Two years ago, the Virginia Cavaliers were announced as a #1 seed in the 2014 NCAA Tournament, prompting joy from the Wahoo faithful thrilled with the team's sudden ascent from mediocrity to college basketball's elite.
This year, Virginia once again appeared on the NCAA Tournament one-line. The consensus reaction this time around, however, has been despair. How could the Committee have once again placed a somewhat underseeded Michigan State team, who ended UVA's past two seasons, in the Cavaliers' region?!

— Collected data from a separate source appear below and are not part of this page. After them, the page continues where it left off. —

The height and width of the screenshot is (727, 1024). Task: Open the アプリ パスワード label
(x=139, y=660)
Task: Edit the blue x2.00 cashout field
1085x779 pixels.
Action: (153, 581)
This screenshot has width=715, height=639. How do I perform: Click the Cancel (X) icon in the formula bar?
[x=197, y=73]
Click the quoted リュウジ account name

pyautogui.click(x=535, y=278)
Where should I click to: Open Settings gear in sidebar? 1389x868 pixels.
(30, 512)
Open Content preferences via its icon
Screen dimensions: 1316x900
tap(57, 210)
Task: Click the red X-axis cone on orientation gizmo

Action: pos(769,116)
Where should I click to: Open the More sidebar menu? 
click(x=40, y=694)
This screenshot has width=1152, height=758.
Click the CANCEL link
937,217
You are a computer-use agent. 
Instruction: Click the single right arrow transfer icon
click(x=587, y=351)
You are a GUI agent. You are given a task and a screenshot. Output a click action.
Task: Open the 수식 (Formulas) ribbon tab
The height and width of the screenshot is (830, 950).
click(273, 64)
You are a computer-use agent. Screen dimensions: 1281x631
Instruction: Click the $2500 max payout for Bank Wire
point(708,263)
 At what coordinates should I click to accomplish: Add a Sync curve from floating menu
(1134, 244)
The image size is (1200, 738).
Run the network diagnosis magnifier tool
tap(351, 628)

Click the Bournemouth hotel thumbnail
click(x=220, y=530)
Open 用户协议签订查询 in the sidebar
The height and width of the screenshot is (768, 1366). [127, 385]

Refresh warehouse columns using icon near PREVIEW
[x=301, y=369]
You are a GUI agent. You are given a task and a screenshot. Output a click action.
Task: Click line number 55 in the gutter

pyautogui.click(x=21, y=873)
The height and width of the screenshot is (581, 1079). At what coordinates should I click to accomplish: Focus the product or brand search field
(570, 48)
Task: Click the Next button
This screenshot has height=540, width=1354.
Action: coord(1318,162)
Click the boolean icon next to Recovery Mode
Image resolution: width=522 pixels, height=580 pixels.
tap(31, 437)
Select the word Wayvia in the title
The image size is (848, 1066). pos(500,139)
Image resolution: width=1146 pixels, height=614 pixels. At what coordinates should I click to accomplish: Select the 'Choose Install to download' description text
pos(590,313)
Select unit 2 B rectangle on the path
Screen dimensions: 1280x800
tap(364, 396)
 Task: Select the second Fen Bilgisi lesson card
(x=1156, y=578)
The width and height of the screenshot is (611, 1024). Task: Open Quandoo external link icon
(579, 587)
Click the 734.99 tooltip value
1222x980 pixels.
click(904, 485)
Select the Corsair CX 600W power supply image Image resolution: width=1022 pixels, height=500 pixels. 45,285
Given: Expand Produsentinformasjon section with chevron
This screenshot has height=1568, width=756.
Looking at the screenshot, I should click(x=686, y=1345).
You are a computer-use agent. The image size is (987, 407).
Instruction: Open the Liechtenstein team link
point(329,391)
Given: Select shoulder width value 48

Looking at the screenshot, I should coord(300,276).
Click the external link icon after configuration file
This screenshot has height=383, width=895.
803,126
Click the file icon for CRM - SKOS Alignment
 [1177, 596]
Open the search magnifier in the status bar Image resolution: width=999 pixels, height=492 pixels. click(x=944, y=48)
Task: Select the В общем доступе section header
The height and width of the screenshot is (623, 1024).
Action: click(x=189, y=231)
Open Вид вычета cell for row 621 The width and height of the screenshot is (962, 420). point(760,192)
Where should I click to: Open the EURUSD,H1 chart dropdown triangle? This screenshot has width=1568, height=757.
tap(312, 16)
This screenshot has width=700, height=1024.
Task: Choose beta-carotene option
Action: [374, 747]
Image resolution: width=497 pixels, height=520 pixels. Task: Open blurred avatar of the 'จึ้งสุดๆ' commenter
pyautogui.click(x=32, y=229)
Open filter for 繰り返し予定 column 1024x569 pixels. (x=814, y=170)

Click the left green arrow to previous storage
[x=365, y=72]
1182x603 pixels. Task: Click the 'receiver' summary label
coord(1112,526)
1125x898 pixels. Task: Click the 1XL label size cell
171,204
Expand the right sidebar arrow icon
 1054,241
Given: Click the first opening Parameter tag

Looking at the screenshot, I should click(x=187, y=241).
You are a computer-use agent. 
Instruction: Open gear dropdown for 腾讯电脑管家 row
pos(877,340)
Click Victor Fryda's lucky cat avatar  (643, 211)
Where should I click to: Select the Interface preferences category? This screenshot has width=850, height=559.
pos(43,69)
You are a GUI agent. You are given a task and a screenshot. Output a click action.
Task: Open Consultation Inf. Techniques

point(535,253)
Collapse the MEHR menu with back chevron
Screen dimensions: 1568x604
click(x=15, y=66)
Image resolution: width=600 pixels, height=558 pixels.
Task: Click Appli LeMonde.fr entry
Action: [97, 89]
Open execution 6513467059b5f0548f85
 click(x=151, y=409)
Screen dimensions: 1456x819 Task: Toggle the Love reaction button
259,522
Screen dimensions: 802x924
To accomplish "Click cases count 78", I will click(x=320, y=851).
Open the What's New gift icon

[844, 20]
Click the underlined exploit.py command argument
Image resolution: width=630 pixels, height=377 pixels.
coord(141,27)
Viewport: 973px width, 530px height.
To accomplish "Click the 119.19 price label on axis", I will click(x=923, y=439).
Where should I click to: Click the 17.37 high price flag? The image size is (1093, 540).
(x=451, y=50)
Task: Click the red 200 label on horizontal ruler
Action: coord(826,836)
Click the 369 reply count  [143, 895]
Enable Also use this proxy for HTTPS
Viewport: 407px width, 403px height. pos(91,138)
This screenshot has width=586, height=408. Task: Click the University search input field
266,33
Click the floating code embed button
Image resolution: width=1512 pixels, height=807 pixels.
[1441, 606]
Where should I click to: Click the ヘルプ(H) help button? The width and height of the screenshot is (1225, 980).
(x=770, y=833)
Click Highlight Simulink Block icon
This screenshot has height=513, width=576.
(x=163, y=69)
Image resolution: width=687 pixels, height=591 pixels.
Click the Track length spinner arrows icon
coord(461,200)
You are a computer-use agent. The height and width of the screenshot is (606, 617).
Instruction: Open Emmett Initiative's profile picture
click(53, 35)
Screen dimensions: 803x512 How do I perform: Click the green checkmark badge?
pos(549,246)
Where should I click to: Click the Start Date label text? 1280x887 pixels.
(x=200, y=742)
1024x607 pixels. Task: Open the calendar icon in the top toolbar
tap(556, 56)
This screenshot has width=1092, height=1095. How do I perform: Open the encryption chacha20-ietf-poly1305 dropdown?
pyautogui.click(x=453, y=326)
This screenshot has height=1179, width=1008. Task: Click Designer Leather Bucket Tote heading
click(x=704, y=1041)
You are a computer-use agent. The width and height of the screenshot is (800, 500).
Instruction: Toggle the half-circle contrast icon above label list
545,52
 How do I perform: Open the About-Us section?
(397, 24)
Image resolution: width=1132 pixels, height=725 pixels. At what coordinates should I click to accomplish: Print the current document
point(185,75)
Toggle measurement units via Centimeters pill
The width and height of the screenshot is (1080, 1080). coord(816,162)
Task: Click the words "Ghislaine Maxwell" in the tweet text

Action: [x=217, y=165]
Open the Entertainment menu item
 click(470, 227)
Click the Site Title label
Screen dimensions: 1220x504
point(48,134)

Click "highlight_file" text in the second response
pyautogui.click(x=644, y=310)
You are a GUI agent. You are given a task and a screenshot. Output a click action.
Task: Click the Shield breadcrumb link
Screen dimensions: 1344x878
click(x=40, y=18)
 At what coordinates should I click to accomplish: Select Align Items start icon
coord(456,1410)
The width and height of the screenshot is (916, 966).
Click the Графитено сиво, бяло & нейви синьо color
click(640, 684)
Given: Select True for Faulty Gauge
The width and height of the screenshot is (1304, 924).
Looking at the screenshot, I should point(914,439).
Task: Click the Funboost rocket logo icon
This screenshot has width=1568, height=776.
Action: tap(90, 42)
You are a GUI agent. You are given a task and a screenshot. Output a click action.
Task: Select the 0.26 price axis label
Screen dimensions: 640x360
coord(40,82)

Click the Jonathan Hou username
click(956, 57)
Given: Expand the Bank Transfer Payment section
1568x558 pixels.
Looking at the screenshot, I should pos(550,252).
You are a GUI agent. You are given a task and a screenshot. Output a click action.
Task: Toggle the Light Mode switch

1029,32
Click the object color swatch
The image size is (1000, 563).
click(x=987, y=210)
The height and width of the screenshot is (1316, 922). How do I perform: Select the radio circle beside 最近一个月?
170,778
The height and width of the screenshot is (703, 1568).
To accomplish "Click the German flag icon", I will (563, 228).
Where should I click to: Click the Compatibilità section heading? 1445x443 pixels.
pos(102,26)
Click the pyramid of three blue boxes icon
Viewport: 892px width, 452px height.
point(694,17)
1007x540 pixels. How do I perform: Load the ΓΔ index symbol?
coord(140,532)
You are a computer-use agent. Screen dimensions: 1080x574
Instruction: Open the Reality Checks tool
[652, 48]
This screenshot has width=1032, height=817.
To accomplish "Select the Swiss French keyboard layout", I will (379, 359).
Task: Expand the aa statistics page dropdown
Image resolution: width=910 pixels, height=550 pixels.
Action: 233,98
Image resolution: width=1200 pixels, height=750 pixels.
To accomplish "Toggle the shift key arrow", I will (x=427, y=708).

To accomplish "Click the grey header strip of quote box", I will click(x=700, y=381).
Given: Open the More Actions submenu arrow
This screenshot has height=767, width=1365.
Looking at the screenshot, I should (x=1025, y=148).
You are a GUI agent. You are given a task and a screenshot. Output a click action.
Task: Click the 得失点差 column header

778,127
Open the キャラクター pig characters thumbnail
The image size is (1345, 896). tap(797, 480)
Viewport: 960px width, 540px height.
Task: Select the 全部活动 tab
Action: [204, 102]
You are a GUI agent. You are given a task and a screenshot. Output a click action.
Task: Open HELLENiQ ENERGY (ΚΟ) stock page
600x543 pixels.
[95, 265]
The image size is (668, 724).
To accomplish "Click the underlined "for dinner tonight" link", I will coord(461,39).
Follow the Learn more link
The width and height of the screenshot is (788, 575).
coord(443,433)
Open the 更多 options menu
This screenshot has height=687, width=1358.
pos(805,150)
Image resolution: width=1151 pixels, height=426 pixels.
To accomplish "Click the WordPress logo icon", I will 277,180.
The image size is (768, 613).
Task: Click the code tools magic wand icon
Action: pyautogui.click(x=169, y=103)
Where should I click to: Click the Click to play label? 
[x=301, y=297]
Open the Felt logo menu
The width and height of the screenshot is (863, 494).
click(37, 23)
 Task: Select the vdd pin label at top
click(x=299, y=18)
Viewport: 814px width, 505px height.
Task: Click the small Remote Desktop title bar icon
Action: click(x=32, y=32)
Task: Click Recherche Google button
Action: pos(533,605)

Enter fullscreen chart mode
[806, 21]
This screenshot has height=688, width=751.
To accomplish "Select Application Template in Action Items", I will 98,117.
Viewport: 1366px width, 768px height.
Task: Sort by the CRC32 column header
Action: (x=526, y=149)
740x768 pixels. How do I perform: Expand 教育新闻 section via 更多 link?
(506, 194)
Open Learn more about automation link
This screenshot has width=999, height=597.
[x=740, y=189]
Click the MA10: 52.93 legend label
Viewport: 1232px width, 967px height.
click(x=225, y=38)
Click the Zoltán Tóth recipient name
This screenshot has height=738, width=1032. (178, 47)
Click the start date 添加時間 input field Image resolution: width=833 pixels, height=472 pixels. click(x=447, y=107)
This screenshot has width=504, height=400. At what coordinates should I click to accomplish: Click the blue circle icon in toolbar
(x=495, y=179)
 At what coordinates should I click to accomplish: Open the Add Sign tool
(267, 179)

Here are four reasons why the Cavaliers' draw is not a disaster:
1. UVA may never play Michigan State.
Over the past 31 years, 47% of 2-seeds have made the Elite 8. Even if we assume that Michigan State is better than the typical 2-seed, 69% of 1-seeds have made it (and they've had the benefit of the easier draw that top seeds receive). FiveThirtyEight projects that the Spartans have a 60% probability of an Elite Eight berth, which seems reasonable, considering the relative weakness of the rest of the Midwest region.
So even if we assume that Virginia wins their first three NCAA Tournament games, the chances are still only marginally better than 50/50 that a dreaded rematch against MSU happens.
2. Teams that make the Elite 8 are generally very good anyway.
Okay, so say that the Hoos do manage to make the Elite Eight. And, what do you know, the Spartans are there too! Is Michigan State really so different from a "replacement-level" Elite Eight team?
The Spartans are ranked #3 on KenPom, the highest of the 2-seeds. But Villanova is #5 and Oklahoma is #7. If UVA had slipped to a #2 seed, they may have been matched up with KenPom #1 Kansas or #4 UNC. Elite Eight matchups are often against teams that are within the top eight in the nation. UVA may have a few percentage points higher probability of beating some of those other non-MSU teams, but especially if you also consider the chance that the Spartans lose early, the overall hit on UVA's probability of winning it all is low.
3. The rest of the region is manageable.
UVA didn't make the Elite Eight the past two seasons. The primary reason was that UVA got an unfavorable early-round matchup...against the Spartans. But Virginia avoided that same type of bad draw this time.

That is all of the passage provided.